This release provides updated evaluation results for the news scrapers in our evaluation pipeline. Instructions on reproducing the results can be found in the repository's README.md
.
Results
The following table summarizes the overall performance of Fundus and evaluated scrapers in terms of averaged ROUGE-LSum precision, recall and F1-score and their standard deviation. In addition, we provide the scrapers' versions at their evaluation time.
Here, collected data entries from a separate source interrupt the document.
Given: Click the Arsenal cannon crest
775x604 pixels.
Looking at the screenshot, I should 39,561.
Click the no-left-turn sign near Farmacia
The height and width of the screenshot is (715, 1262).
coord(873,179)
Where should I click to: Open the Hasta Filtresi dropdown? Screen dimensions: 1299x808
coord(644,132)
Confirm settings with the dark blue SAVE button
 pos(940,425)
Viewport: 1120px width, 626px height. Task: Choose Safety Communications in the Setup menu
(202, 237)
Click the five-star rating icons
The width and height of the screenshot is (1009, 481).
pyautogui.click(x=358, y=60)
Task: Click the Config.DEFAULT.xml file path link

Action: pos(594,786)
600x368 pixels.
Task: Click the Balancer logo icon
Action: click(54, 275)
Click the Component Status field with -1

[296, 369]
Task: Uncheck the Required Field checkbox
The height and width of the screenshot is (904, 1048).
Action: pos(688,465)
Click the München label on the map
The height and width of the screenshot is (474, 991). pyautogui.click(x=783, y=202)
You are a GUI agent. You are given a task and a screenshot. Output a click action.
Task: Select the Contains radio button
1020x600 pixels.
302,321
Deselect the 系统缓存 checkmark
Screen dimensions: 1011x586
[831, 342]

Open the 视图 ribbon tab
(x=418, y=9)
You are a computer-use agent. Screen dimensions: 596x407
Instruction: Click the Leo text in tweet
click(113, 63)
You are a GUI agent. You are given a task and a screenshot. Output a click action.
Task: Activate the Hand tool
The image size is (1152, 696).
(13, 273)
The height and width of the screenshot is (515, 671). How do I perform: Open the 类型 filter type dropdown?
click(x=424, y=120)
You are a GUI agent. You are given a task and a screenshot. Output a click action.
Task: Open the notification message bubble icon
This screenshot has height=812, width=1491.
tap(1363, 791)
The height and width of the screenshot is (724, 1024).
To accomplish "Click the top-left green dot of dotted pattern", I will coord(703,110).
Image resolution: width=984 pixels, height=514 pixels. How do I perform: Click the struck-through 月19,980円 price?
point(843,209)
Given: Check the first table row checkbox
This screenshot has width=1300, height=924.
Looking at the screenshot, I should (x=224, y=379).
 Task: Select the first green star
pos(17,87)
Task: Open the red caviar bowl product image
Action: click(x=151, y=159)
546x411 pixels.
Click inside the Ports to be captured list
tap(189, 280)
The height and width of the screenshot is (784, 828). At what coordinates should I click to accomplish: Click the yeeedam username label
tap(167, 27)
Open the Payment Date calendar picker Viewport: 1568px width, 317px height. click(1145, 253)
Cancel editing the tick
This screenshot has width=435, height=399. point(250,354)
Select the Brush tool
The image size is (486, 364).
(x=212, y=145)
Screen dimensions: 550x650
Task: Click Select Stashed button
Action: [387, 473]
The table is sorted in descending order over the F1-score:
Fundus-Evaluation v0.2.0
Scraper | Precision | Recall | F1-Score | Version |
---|---|---|---|---|
Fundus | 99.89±0.57 | 96.75±12.75 | 97.69±9.75 | 0.4.1 |
Trafilatura | 93.91±12.89 | 96.85±15.69 | 93.62±16.73 | 1.12.0 |
news-please | 97.95±10.08 | 91.89±16.15 | 93.39±14.52 | 1.6.13 |
BTE | 81.09±19.41 | 98.23±8.61 | 87.14±15.48 | / |
jusText | 86.51±18.92 | 90.23±20.61 | 86.96±19.76 | 3.0.1 |
BoilerNet | 85.96±18.55 | 91.21±19.15 | 86.52±18.03 | / |
Boilerpipe | 82.89±20.65 | 82.11±29.99 | 79.90±25.86 | 1.3.0 |
Previous Results
Fundus-Evaluation v0.1.0
Scraper | Precision | Recall | F1-Score | Version |
---|---|---|---|---|
Fundus | 99.89±0.57 | 96.75±12.75 | 97.69±9.75 | 0.2.2 |
Trafilatura | 90.54±18.86 | 93.23±23.81 | 89.81±23.69 | 1.7.0 |
BTE | 81.09±19.41 | 98.23±8.61 | 87.14±15.48 | / |
jusText | 86.51±18.92 | 90.23±20.61 | 86.96±19.76 | 3.0.0 |
news-please | 92.26±12.40 | 86.38±27.59 | 85.81±23.29 | 1.5.44 |
BoilerNet | 84.73±20.82 | 90.66±21.05 | 85.77±20.28 | / |
Boilerpipe | 82.89±20.65 | 82.11±29.99 | 79.90±25.86 | 1.3.0 |
Cite
Please cite the following paper when using Fundus or building upon our work:
@inproceedings{dallabetta-etal-2024-fundus,
title = "Fundus: A Simple-to-Use News Scraper Optimized for High Quality Extractions",
author = "Dallabetta, Max and
Dobberstein, Conrad and
Breiding, Adrian and
Akbik, Alan",
editor = "Cao, Yixin and
Feng, Yang and
Xiong, Deyi",
booktitle = "Proceedings of the 62nd Annual Meeting of the Association for Computational Linguistics (Volume 3: System Demonstrations)",
month = aug,
year = "2024",
address = "Bangkok, Thailand",
publisher = "Association for Computational Linguistics",
url = "https://aclanthology.org/2024.acl-demos.29",
pages = "305--314",
abstract = "This paper introduces Fundus, a user-friendly news scraper that enables users to obtain millions of high-quality news articles with just a few lines of code. Unlike existing news scrapers, we use manually crafted, bespoke content extractors that are specifically tailored to the formatting guidelines of each supported online newspaper. This allows us to optimize our scraping for quality such that retrieved news articles are textually complete and without HTML artifacts. Further, our framework combines both crawling (retrieving HTML from the web or large web archives) and content extraction into a single pipeline. By providing a unified interface for a predefined collection of newspapers, we aim to make Fundus broadly usable even for non-technical users. This paper gives an overview of the framework, discusses our design choices, and presents a comparative evaluation against other popular news scrapers. Our evaluation shows that Fundus yields significantly higher quality extractions (complete and artifact-free news articles) than prior work.The framework is available on GitHub under https://github.com/flairNLP/fundus and can be simply installed using pip.",
}
What's Changed
- Update News Scrapers and Evaluation Results by @dobbersc in #10
- Add "Contributing" and "Questions and Support" Section by @dobbersc in #11
- Update our Paper Citation to ACL by @dobbersc in #12
Full Changelog: v0.1.0...v0.2.0